*Problem statement*. Reproduce each line of the listing below verbatim, omitting the pictures.

====== Dataset records

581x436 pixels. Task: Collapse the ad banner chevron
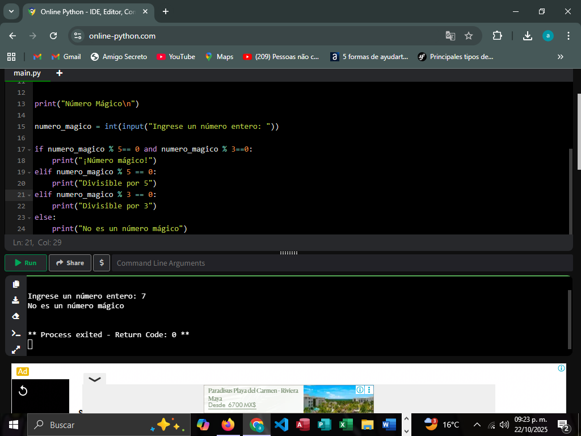pyautogui.click(x=95, y=379)
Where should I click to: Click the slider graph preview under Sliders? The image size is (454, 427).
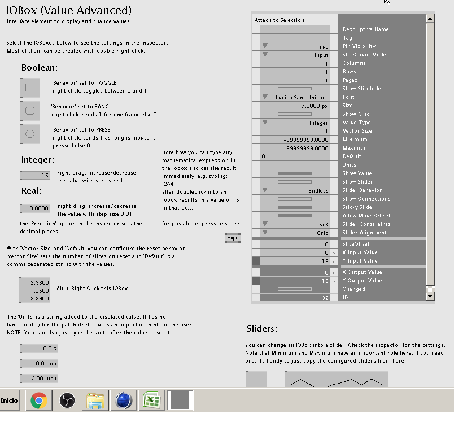336,380
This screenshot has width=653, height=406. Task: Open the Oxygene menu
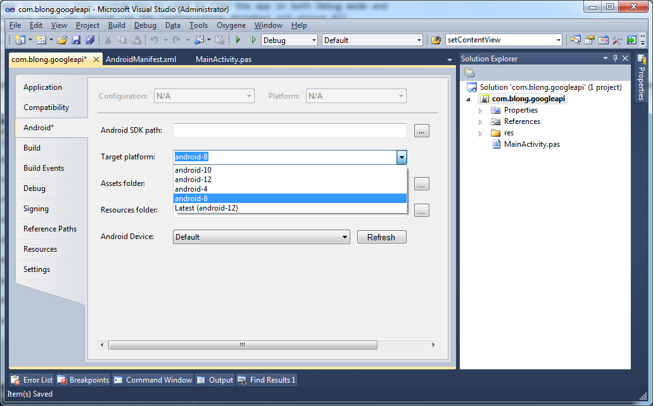231,25
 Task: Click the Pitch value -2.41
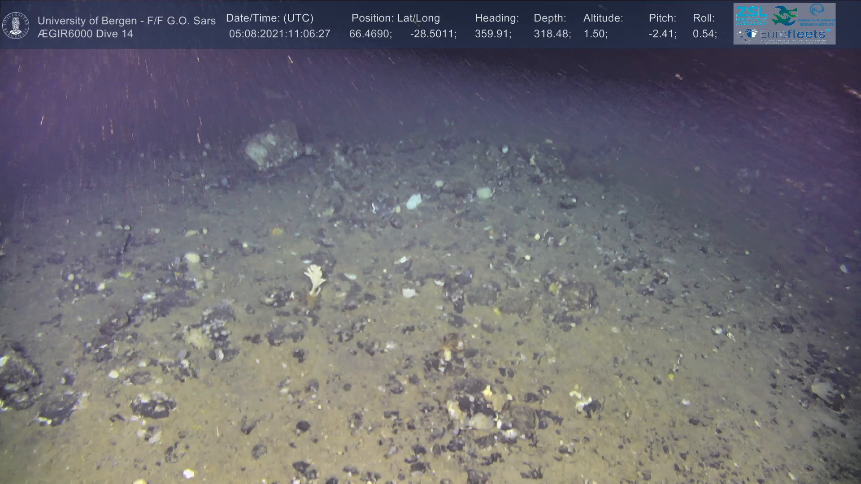click(662, 34)
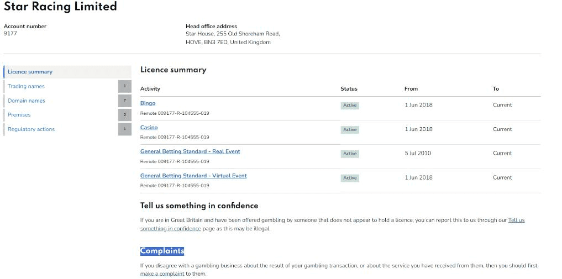
Task: View the Regulatory actions section
Action: (x=31, y=129)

============

*Solution to this task*.
581x436 pixels. Task: Collapse the ad banner chevron
pyautogui.click(x=95, y=379)
Where should I click to: Click the slider graph preview under Sliders? The image size is (454, 427).
336,380
This screenshot has width=653, height=406. Task: Open the Oxygene menu
231,25
 Task: Click the Pitch value -2.41
click(662, 34)
Task: View the Regulatory actions section
Action: (x=31, y=129)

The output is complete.